Please read and help. I LOVE LOVE LOVE KIDS SO MUCH  I am so upset. I just went on a website called experience project and I read about someone who used to get spanked with a switch by his grandmother so badly that his bum and legs was totally covered in red welts and bruises and she hit him with a switch at full strength while he was crying his eyes out. She EVEN tied him to a post just to do it and he was naked  NOT JOKING  IT'S PURE DISGUSTING.

I am so anti spanking but I can't ever have kids as I'm autistic and can't go out on my own and I'm like a little child myself. BUT I keep being temped to read about how some children are spanked online for some reason even though it's making me cry and heartbroken. I want to stop reading stuff like that BUT I feel temped just to upset myself. My Mommy doesn't know anything and I can't tell her because she wouldn't understand and she doesn't even know that I made this account. I made this account because I 100% AGREE WITH THIS SITE'S BELIEVES. 

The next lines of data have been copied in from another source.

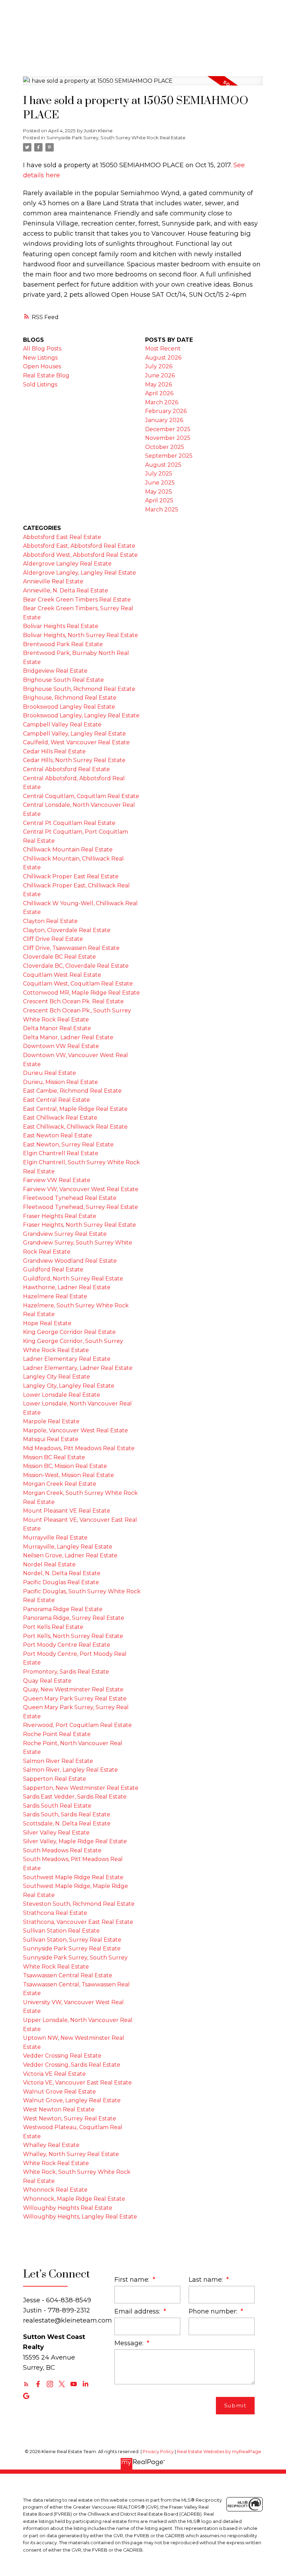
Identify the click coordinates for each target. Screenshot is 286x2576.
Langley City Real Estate (56, 1376)
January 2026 (164, 420)
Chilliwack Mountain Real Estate (68, 849)
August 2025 (163, 465)
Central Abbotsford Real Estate (66, 769)
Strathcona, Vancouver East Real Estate (78, 1922)
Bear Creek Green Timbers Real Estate (77, 599)
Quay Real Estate (47, 1680)
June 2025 (160, 482)
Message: (129, 2343)
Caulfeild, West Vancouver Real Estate (76, 742)
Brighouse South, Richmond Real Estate (79, 689)
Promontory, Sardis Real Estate (66, 1671)
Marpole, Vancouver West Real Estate (75, 1430)
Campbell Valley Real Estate (62, 724)
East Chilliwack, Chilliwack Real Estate (75, 1126)
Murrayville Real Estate (55, 1537)
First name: (132, 2279)
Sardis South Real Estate (57, 1805)
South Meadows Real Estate (62, 1850)
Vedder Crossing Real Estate (62, 2055)
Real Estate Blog (46, 375)
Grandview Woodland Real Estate (70, 1260)
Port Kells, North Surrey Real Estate (73, 1636)
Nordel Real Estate (49, 1564)
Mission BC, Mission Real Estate (65, 1466)
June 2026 (160, 375)
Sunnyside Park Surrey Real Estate (72, 1948)
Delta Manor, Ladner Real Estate (68, 1037)
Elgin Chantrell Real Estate (60, 1153)
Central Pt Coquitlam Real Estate (69, 823)
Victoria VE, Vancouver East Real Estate (77, 2082)
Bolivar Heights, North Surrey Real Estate (80, 635)
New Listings (40, 357)
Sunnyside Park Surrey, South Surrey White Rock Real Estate (116, 137)
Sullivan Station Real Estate (61, 1930)
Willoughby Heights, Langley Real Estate (80, 2216)
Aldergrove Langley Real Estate (67, 563)
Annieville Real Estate (53, 581)
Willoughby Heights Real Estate (67, 2208)
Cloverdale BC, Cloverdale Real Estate (76, 965)
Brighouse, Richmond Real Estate (69, 697)
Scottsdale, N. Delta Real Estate (67, 1823)
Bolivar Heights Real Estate (60, 626)
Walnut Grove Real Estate (59, 2091)
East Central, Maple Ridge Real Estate (75, 1109)
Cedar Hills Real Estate (54, 751)
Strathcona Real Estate (55, 1913)
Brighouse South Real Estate (63, 680)
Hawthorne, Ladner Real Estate (67, 1287)
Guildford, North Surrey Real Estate (73, 1278)
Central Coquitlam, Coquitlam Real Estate (81, 796)
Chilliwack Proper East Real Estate (71, 876)
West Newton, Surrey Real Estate (69, 2118)
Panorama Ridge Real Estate (63, 1609)
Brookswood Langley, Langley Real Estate (81, 715)
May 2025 (158, 491)
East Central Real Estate (56, 1100)
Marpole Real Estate (51, 1421)
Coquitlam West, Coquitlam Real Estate (78, 983)
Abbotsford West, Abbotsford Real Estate (80, 555)
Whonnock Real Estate (55, 2189)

Why would someone spank until bleeding and DON'T THEY HAVE A HEART?  *Cry's my eyes out*

*Crys more*


----------



## StephanieHarmon (Oct 26, 2017)

hugs to you. there are some parents/grandparents in this world who need mental health help. i agree with you, young children should not be beaten. how are you holding up?


----------



## Childrenareawesome (Mar 30, 2017)

StephanieHarmon said:


> hugs to you. there are some parents/grandparents in this world who need mental health help. i agree with you, young children should not be beaten. how are you holding up?


*TIGHT HUGS BACK TO YOU* Thank you  thank you  thank you  I'm alright now  it just really really upsets me that anyone could harm something as precious as a child. I THINK YOU ARE TRULY LOVELY 

I sometimes think my autism makes me less likable to kids but the truth is I ADORE CHILDREN MORE THAN ANYTHING and I do like being autistic and I wouldn't wanna change I still wish I could interact with kids a bit better because I absolutely love kids.


----------